Records from a dataset:
-------
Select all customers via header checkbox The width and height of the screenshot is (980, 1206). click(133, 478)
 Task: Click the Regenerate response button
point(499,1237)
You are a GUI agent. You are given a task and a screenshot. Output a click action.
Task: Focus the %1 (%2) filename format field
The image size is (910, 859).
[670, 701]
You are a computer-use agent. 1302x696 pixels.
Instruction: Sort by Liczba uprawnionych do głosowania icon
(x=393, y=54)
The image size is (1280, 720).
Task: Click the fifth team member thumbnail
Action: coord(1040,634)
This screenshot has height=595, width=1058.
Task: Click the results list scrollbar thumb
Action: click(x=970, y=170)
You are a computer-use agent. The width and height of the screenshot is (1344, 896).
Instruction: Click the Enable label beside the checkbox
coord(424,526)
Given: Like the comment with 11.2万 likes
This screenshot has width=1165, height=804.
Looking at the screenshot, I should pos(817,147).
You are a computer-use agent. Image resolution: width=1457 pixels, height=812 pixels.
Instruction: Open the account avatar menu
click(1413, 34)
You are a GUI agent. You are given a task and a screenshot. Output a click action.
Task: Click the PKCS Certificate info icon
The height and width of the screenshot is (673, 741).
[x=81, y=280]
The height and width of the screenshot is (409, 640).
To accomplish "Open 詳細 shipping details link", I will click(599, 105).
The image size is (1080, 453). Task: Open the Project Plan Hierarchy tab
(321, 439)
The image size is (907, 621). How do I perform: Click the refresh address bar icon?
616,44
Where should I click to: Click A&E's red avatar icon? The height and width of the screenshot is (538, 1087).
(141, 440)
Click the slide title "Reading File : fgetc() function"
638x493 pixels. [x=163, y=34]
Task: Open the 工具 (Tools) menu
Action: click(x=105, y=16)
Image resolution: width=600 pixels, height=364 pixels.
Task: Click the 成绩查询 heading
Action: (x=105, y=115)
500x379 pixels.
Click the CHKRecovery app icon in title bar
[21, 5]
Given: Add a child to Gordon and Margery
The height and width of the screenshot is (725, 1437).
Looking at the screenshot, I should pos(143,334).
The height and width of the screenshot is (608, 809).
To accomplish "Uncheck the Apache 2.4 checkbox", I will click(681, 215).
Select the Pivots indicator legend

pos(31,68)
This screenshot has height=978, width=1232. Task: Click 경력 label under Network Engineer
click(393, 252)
-------
■ **Task directions**
Only the line that contains "Select the Pivots indicator legend" and the lines after it, through the end of the data above, are to be repeated exactly.

■ **Written response**
Select the Pivots indicator legend

pos(31,68)
This screenshot has height=978, width=1232. Task: Click 경력 label under Network Engineer
click(393, 252)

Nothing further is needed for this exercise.